===== EXCERPT PROVIDED =====

Programming Languages For Coding the Physical World
snydeq writes: Stuffing bits in databases is boring, InfoWorld's Peter Wayner writes, so why not program everything around you? "The barrier between bits and atoms is disappearing, with programmers no longer confined to the virtual realm, in part thanks to the Internet of things becoming more real. Now we can do more than write ones and zeros to a disk: We can actually write code that tells a machine how to extrude, cut, bend, or morph atoms," Wayner writes in a survey of programming languages. "Rapidly developing domains such as autonomous cars, smart homes, intelligent office spaces, and mass customization require programmers to be savvy about how changes in data structures can lead to changes in objects. If the term "object-oriented programming" weren't already taken, it would be perfect."
You've lost the plot.
That was horrible. Who is the audience for that crap?
since most programmers couldn't program their way out of an open paper bag.
Nuff said.
I've been a software engineer for 10 years now, and I also do machining as a hobby. I have no idea what I just read. What the Hell was the point of that article? Here are some languages bundled into an article because....reasons?
https://twitter.com/internetofshit?lang=en
"Stuffing bits into a database is boring"? Maybe to some people, but as a database engenner (yes I have a CS degree), who deals with huge databases with thousends (or more) complex relationships, I've always found database theory fastinating. In any case, I'm not sure what "boring" relationship this has to writing code the "tells a machine how to extrude, cut, bend, or morph atoms". I smell many buzz words purcolating out of this guy...

===== ROWS =====

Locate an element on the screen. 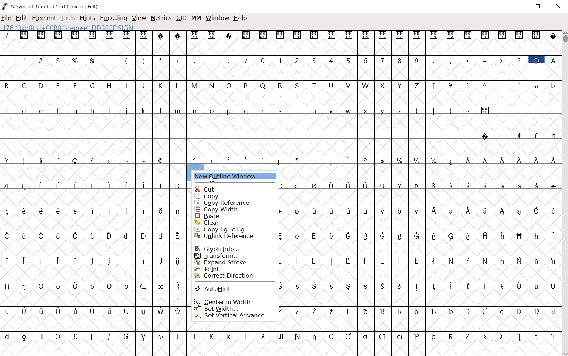 The width and height of the screenshot is (568, 356). Expand Stroke is located at coordinates (231, 263).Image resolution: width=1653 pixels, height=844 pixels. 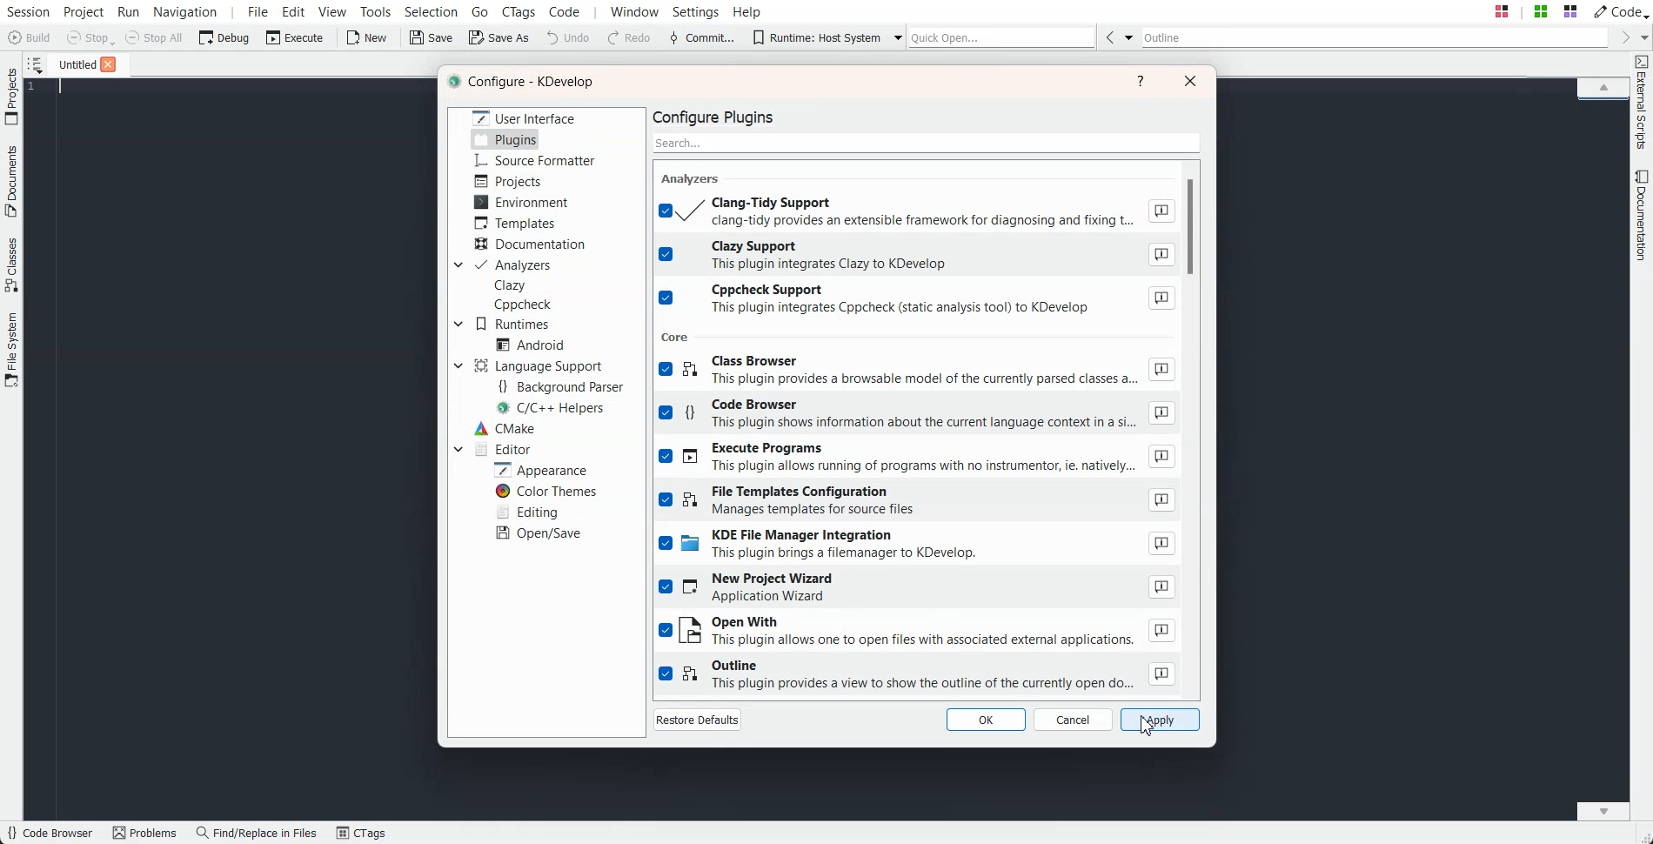 I want to click on Enable Class Browser, so click(x=917, y=372).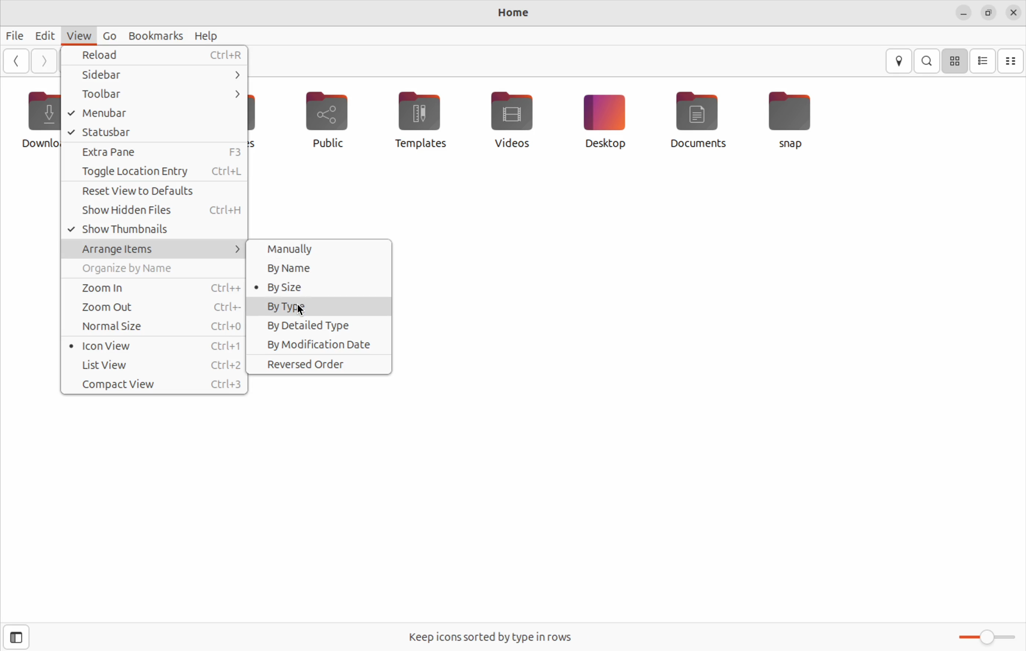  What do you see at coordinates (108, 36) in the screenshot?
I see `go` at bounding box center [108, 36].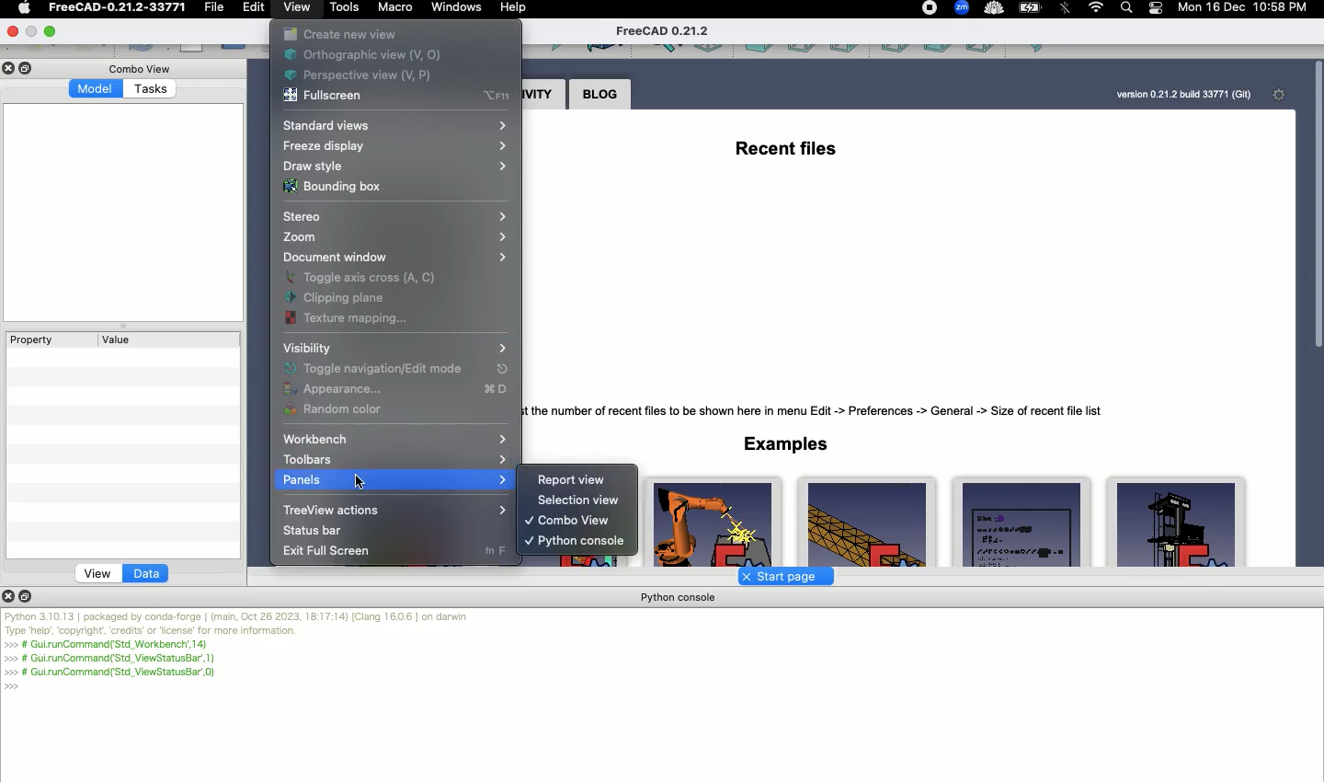 The image size is (1324, 782). Describe the element at coordinates (601, 96) in the screenshot. I see `Blog` at that location.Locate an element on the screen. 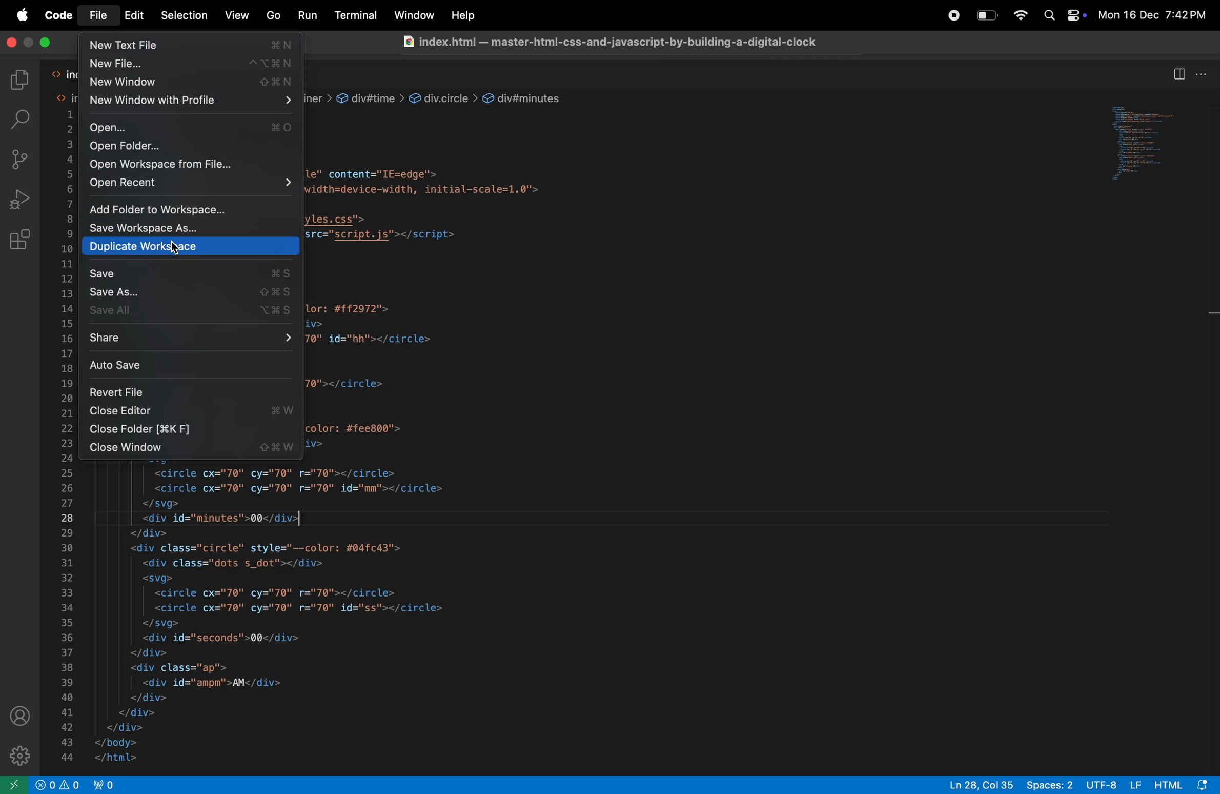  revert file is located at coordinates (192, 391).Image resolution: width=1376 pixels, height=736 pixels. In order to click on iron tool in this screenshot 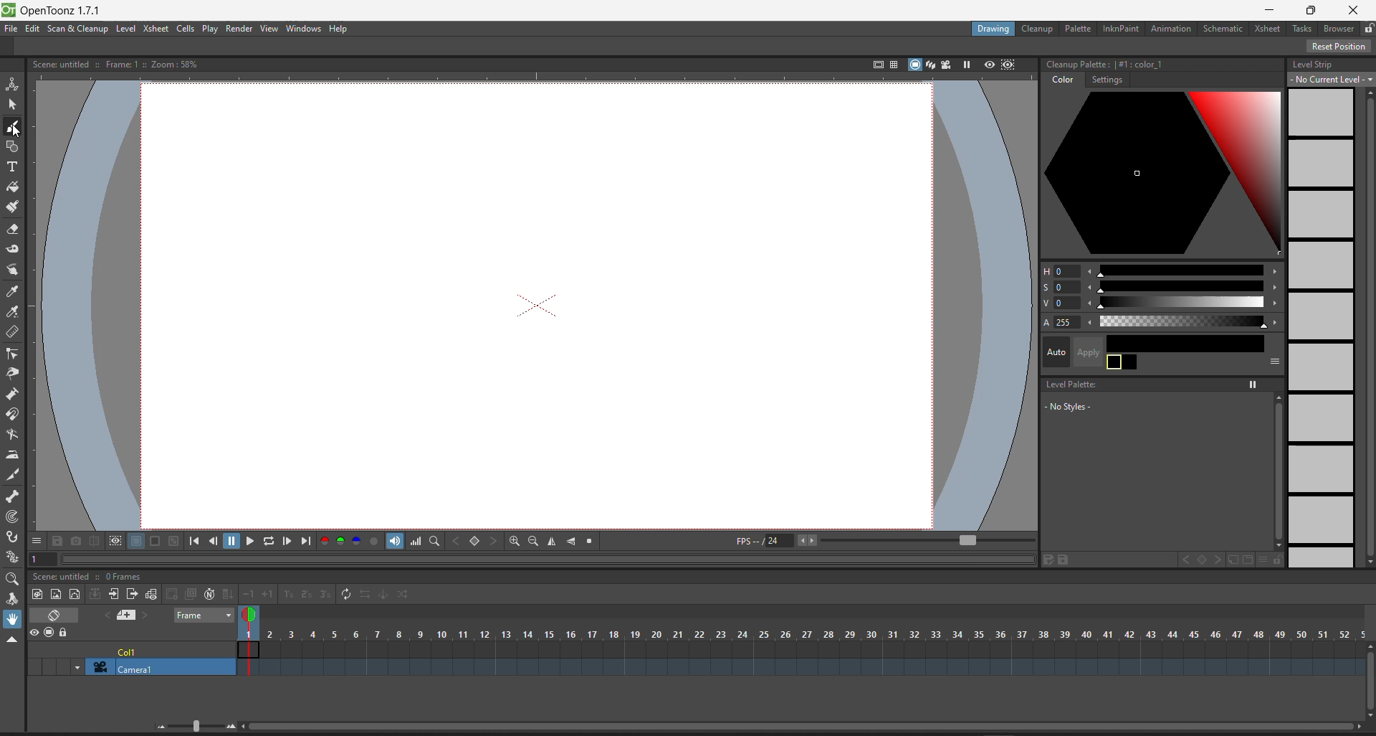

=====

*EXERCISE INSTRUCTIONS*
(1) In the post about programming languages for the physical world, who wrote the survey of programming languages?
(2) Extend the discussion of programming languages for coding the physical world, picking up after its final comment.

*REPLIES*
(1) InfoWorld's Peter Wayner.

(2)
If you want news from today, you have to come back tomorrow.
>> Now we can do more than write ones and zeros to a disk: We can actually write code that tells a machine how to extrude, cut, bend
Keep it up. You'll invent programmable robots and automated control systems within a week at that pace.
. . . warns you to stop before you rip a hole in the fabric of reality.
Either it is alluding to nuclear reactor control software or this article is utter technobabble.
The significance of this article is unclear. I suppose the OP is pointing out the fact that programming languages are becoming more specific and 'tangible' to real-world applications.
Today, many of the new markets and opportunities for developers live in the real world. Rapidly developing domains such as autonomous cars, smart homes, intelligent office spaces, and mass customization require programmers to be savvy about how changes in data structures can lead to changes in objects.
I think this quote is sort of the thesis of the article. Even still it's really ambiguous. What opportunities don't live in the 'real world'? Does he mean that information transfer isn't 'physical'? Or is he specifically talking about robotics? User-interfaces? This person needs to work on clarity, and this article should not have been posted on Slashdot.
Wow - that takes me back to the 70s.... Age of Aquaruis type stuff...
So is there ANYTHING that cannot seem profound under the correct combination of drugs/food/music/etc... ?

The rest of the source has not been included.